An important part of the hymns on Realia have been dedicated to Water. It has been said that waters are one that bring life force to mankind and gives them all kind of nourishment so that a lots of happiness is bestowed upon them. It is also believed that water give mankind life as well as birth. Water also has the capacity to cure all kinds of problems. It also acts as armour for the human body so that mankind is able to see the sun. It is believed that Waters showers splendour on all human kind.
It has been asked in the hymns dedicated to Realia that water are goddess and hence has the power to help the entire mankind.
The Rig Vedic hymns dedicated to Realia also include hymns dedicated to frogs. The unusual hymn moves on two parallel but sharply contrasting levels: as a naturalistic poem, it describes the frogs those are rejuvenated when the season of rains comes; as a sacerdotal hymn, it describes the Brahmin who begins to chant at the start of the rains. The point of comparison is the voice, a sacred and creative force throughout the Rig Veda. But although the mood of the hymn is indeed 'cheerful, it is unlikely that the Rig Veda would contain material in actual criticism of priests in general. On the other hand, it may well be satirizing some priests. Every verse in the hymn dedicated to the frogs applies simultaneously to both frogs and Brahmins and is an apt example of most elaborate and a playful pun. It is also believed that frogs give riches to mankind and also gives blessings to the worshippers.

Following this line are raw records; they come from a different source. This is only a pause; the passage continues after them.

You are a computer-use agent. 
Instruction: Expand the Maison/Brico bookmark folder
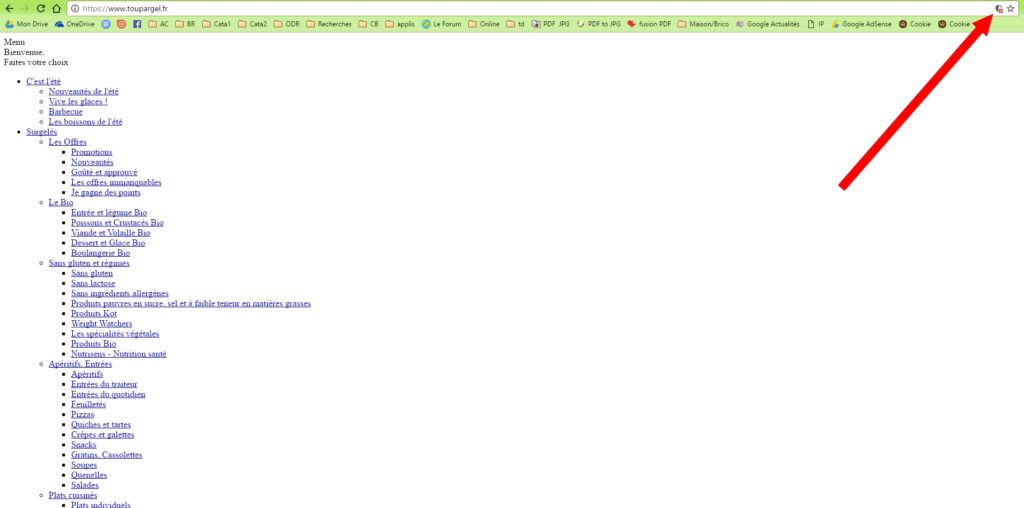(702, 24)
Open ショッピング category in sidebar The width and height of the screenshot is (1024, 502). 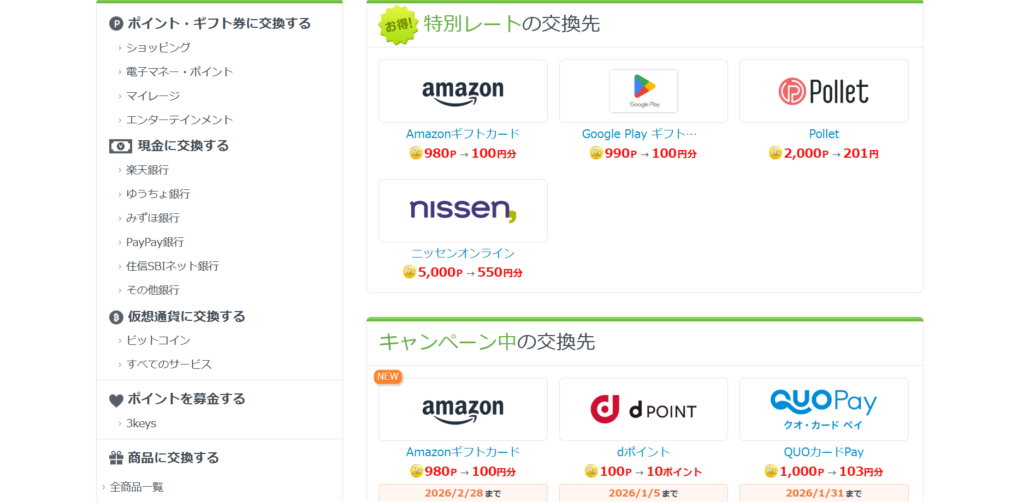158,47
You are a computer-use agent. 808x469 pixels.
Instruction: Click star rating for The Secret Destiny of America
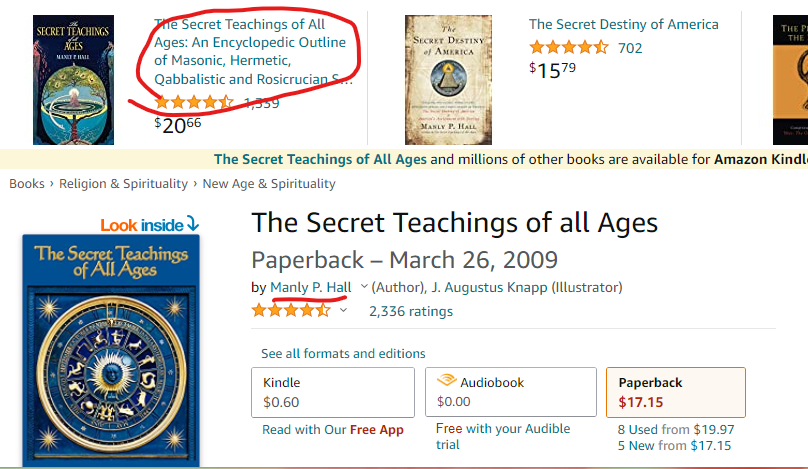tap(569, 48)
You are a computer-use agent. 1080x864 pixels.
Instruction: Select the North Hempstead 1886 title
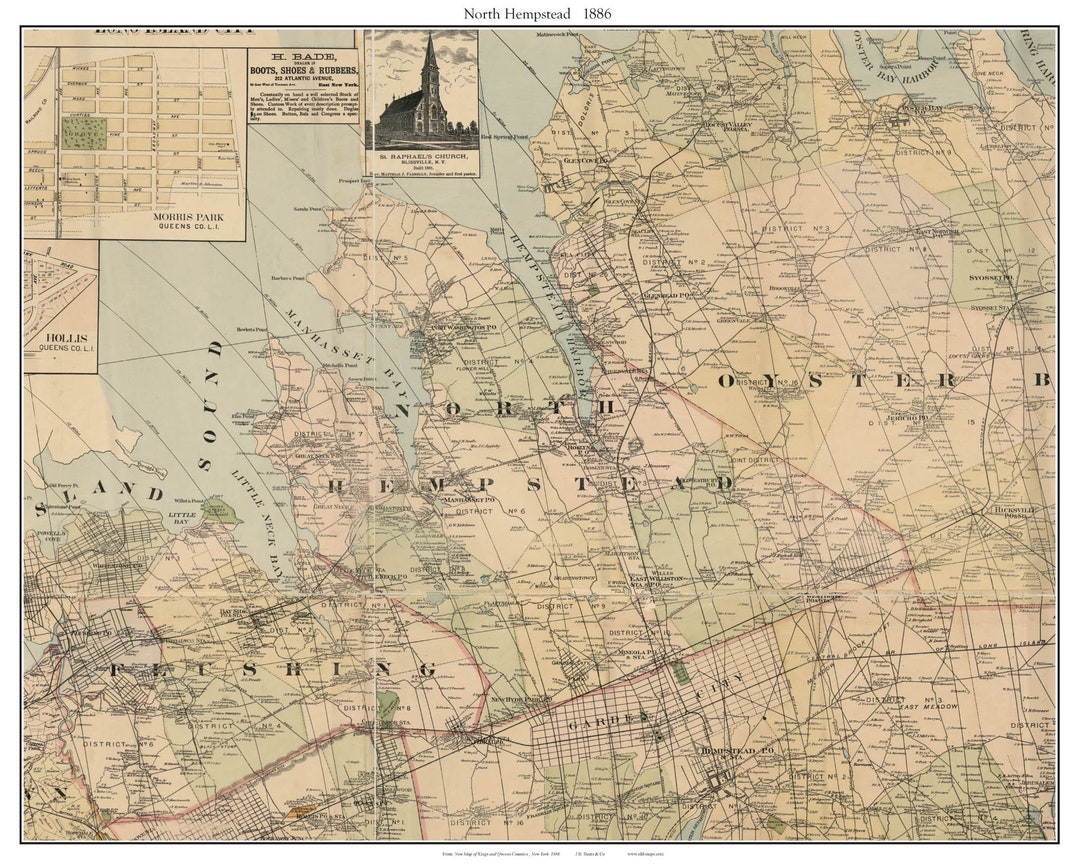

Another hymn which forms an integral part of hymns dedicated to Realia is a hymn dedicated to Soma. The hymn is a humorous, ironic, and worldly one, whose straightforward message seems to be that all human beings are after the same thing: wealth. This thought recurs in more lofty tones throughout the Rig Veda. The hymn is loosely linked to Soma through the refrain; it may be a work-song, to be sung during the pressing of the Soma. The hymn is quite delivering.
The hymn dedicated to arms is a benediction that the royal chaplain would recite over the arms of the king before a military expedition or to bless the warriors protecting the consecrated stallion in the horse sacrifice. Each item in the arsenal is described separately and praised.
In the anthology of hymns dedicated to Realia, there is a hymn which has been dedicated to the dice. Tradition regards dice as the divinity to which this hymn is addressed, for the dice has been praised in it, though they are also reviled: this is a monologue in which a gambler wrestles with his compulsive attraction to the dice. This is basically a secular hymn one must bear in mind the religious significance of dice-playing in ancient India: the essential role played by the dice-game in the royal ceremony of consecration and the use of throws of the dice to represent the four Ages (or Yugas). Moreover, the hymn ends with a vow of repentance and a 'firm purpose of amendment' that express a fervent religious faith.